Is being on the road a good thing for you? Other members of the band have struggled with it, but you seem like a born showman, with the costumes and the performance.
It brings me immense amounts of joy. I love performing for people. I love traveling, I love waking up in a new city every day. I love sleeping on a bus. I love being able to meet fans. To see fans singing your songs back to you is an indescribable thing.
How do you make your tour reflect Las Vegas and what you’re doing now, which is a lot more electronic?
A lot of what we have done, since the beginning of the band, is wear costumes. I like to dress up. I like to set a mood. When you go out to a formal dinner, you wear a suit or a dress — you dress for the occasion. We wear shiny, lounge-singer suits, and we’ve got video content that reflects the emotions that we feel for every song.
Honestly, one of the hardest things when you’re planning a tour is trying to figure out, “Okay, what songs do we play?” I like to keep the energy really high and have, like, one or two moments where it can drop down and you can have a somber, reverent moment. But really, it’s song, song, song back to back. It’s 85 minutes straight, and people are so tired by the end of it. We’re trying to play six or seven from our new album, out of 21 songs total.
When your fans see you on tour, do they miss Ryan and Spencer?

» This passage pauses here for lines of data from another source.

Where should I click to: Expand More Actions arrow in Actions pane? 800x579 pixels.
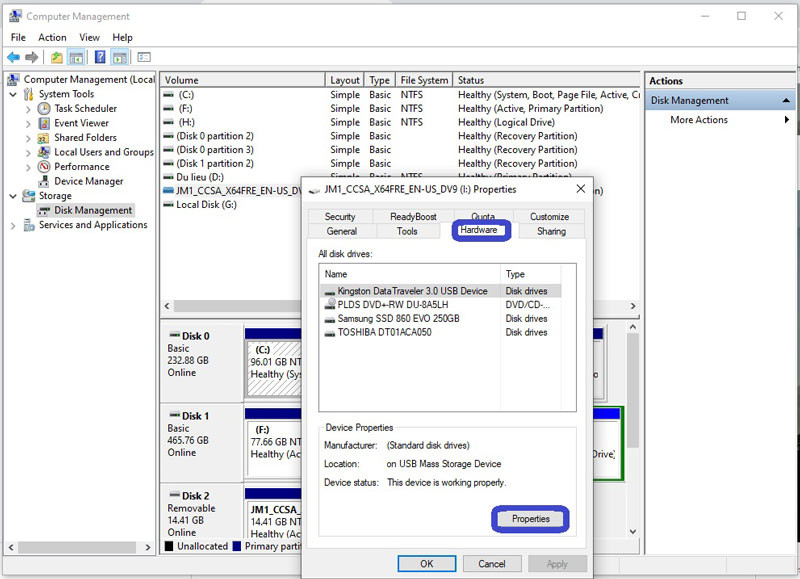click(787, 120)
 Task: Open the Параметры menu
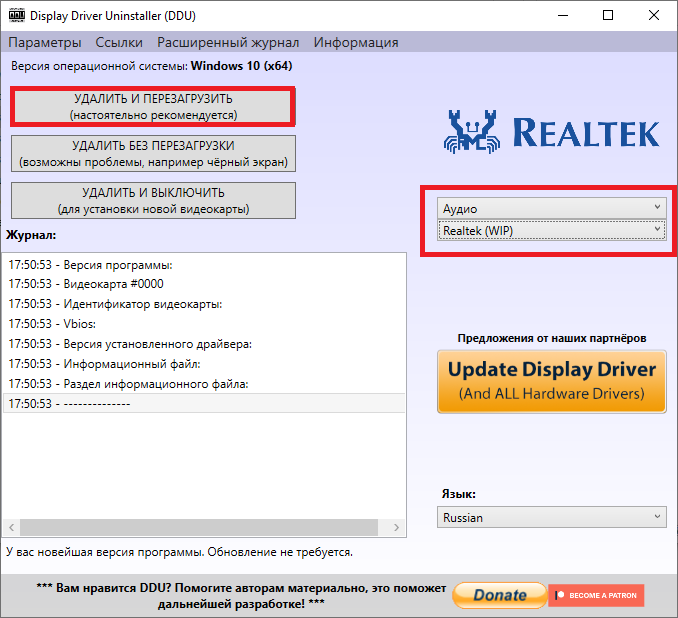coord(45,42)
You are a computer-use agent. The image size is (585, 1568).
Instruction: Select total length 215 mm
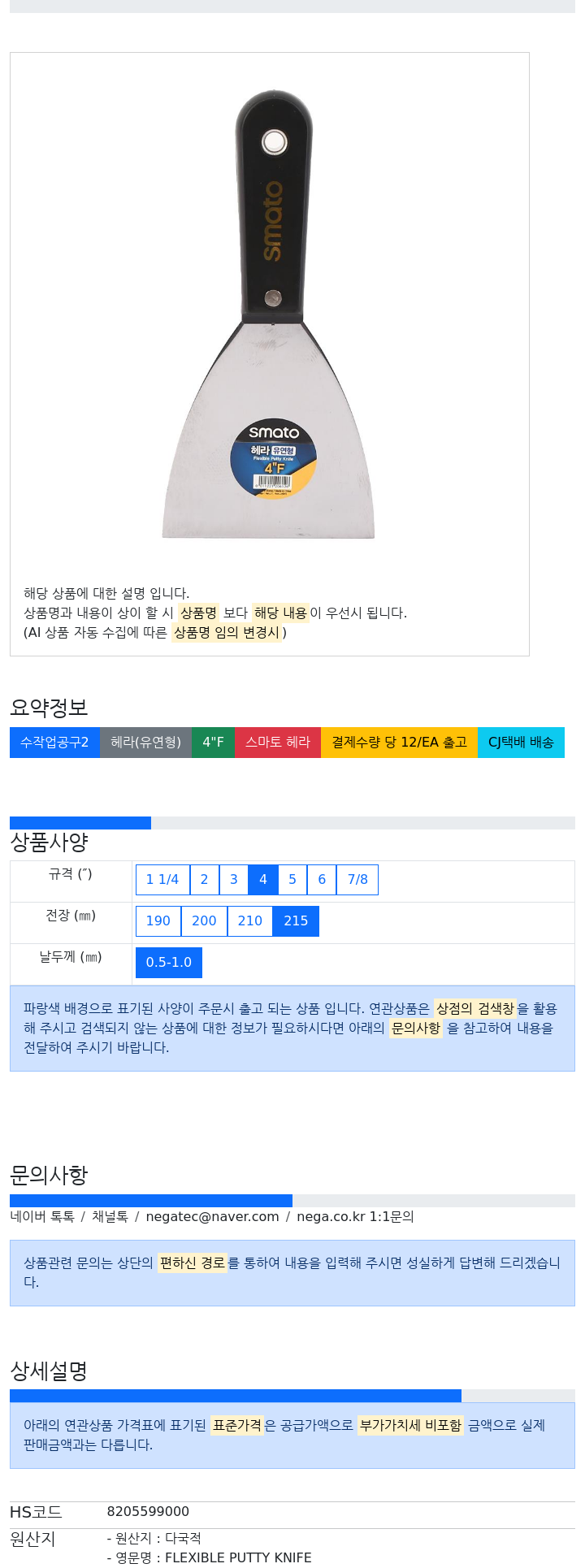click(296, 920)
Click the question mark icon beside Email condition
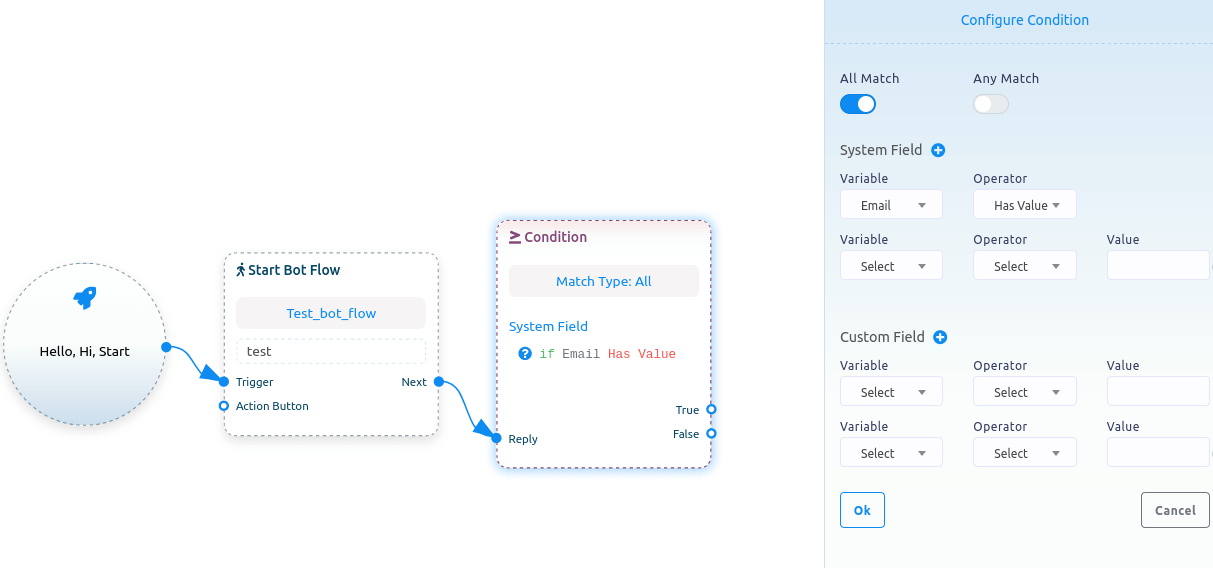This screenshot has width=1213, height=568. click(x=525, y=353)
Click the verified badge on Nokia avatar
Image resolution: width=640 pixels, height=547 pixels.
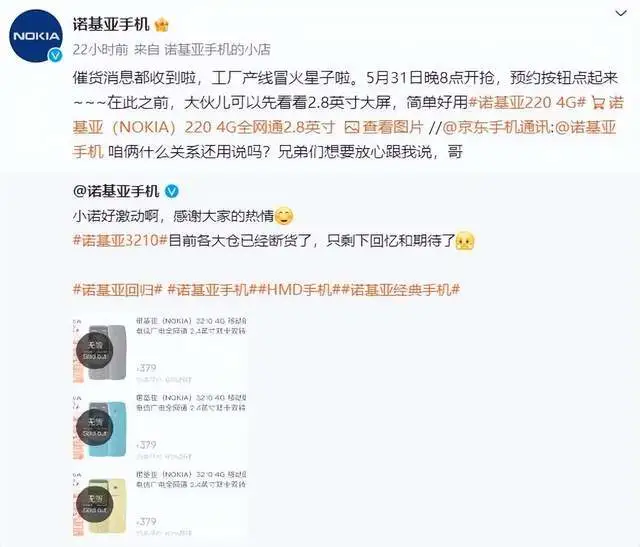click(55, 55)
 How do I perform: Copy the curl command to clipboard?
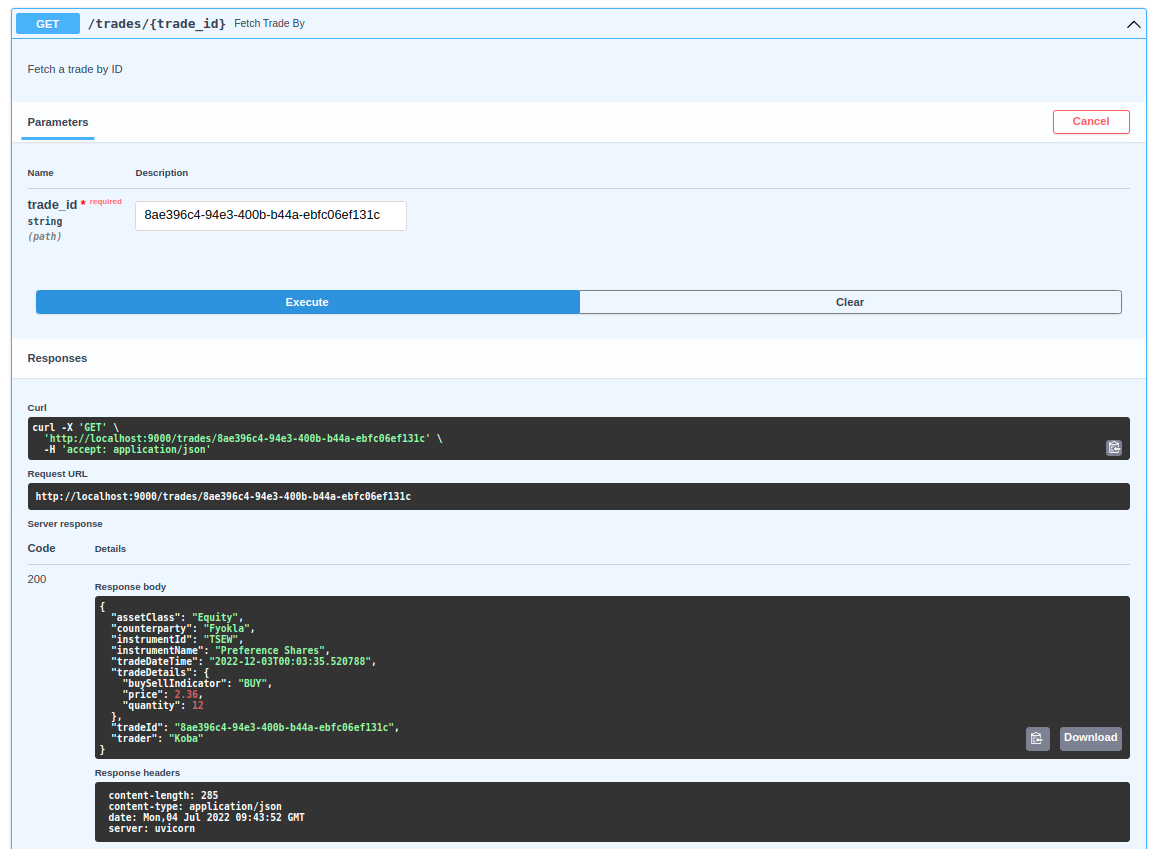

I never hear about them missing Ryan or Jon, but it’s been really nice to get support for Spence. I’ve seen fans showing their support and giving us cards that just say how much they really miss him. Once Ryan and Jon left, they knew they wanted to leave the band entirely, and they kind of had a clean break.
What’s next? You started at such a young age.
I want to do so many things. I love musical theater, I love Broadway. I’d love to get into that. I’m a huge film buff, I love cinematography, and we try to incorporate that into our videos. I don’t know what’s going to come up in the future.